Please copy out the entries below word for word, starting with their first line and going on through the line with "The width and height of the screenshot is (414, 316).", both ends included.
== RECORDS FOR THIS EXERCISE ==
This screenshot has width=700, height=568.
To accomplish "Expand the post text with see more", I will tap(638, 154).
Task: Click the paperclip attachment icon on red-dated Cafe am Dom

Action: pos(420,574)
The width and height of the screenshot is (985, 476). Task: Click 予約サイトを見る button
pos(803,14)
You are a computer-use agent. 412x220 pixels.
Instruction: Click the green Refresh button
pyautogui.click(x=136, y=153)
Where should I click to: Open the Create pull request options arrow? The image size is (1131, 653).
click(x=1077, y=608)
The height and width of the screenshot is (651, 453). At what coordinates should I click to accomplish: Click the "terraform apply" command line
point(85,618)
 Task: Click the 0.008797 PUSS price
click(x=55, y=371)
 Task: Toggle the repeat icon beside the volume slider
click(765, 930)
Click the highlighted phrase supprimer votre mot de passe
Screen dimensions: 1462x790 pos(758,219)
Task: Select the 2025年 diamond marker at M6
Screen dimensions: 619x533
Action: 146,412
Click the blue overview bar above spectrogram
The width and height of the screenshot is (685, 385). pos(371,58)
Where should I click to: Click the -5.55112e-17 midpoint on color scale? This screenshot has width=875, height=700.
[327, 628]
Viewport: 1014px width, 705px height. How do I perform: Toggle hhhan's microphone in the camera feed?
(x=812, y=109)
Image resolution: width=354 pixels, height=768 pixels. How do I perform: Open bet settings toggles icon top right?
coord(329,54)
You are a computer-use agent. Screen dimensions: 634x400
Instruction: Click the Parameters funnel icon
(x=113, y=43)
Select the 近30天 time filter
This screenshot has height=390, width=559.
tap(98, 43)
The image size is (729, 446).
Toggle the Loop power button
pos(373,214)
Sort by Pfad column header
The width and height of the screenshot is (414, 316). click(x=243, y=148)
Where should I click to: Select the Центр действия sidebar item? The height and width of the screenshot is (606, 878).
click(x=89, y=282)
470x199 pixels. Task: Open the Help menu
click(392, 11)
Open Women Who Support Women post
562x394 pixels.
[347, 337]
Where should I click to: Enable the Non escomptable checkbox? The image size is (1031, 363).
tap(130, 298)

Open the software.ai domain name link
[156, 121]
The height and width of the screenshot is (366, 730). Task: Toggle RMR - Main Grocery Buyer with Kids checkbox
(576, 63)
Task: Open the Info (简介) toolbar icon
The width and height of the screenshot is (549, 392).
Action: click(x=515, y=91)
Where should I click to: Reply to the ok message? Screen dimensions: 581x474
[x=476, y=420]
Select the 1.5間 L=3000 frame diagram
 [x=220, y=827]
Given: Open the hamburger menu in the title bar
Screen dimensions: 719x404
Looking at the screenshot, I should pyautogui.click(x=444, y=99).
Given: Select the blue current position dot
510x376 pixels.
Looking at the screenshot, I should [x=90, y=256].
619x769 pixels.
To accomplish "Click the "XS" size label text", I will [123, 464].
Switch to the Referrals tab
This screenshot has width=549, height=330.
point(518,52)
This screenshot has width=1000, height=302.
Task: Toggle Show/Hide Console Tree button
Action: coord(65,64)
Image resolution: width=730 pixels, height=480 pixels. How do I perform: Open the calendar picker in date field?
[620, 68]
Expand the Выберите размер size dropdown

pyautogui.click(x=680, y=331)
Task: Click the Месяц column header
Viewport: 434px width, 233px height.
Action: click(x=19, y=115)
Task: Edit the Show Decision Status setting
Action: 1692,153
===
— FINISHED EXERCISE —
This screenshot has width=700, height=568.
To accomplish "Expand the post text with see more", I will tap(638, 154).
Task: Click the paperclip attachment icon on red-dated Cafe am Dom

Action: pos(420,574)
The width and height of the screenshot is (985, 476). Task: Click 予約サイトを見る button
pos(803,14)
You are a computer-use agent. 412x220 pixels.
Instruction: Click the green Refresh button
pyautogui.click(x=136, y=153)
Where should I click to: Open the Create pull request options arrow? The image size is (1131, 653).
click(x=1077, y=608)
The height and width of the screenshot is (651, 453). At what coordinates should I click to accomplish: Click the "terraform apply" command line
point(85,618)
 Task: Click the 0.008797 PUSS price
click(x=55, y=371)
 Task: Toggle the repeat icon beside the volume slider
click(765, 930)
Click the highlighted phrase supprimer votre mot de passe
Screen dimensions: 1462x790 pos(758,219)
Task: Select the 2025年 diamond marker at M6
Screen dimensions: 619x533
Action: 146,412
Click the blue overview bar above spectrogram
The width and height of the screenshot is (685, 385). pos(371,58)
Where should I click to: Click the -5.55112e-17 midpoint on color scale? This screenshot has width=875, height=700.
[327, 628]
Viewport: 1014px width, 705px height. How do I perform: Toggle hhhan's microphone in the camera feed?
(x=812, y=109)
Image resolution: width=354 pixels, height=768 pixels. How do I perform: Open bet settings toggles icon top right?
coord(329,54)
You are a computer-use agent. Screen dimensions: 634x400
Instruction: Click the Parameters funnel icon
(x=113, y=43)
Select the 近30天 time filter
This screenshot has height=390, width=559.
tap(98, 43)
The image size is (729, 446).
Toggle the Loop power button
pos(373,214)
Sort by Pfad column header
The width and height of the screenshot is (414, 316). click(x=243, y=148)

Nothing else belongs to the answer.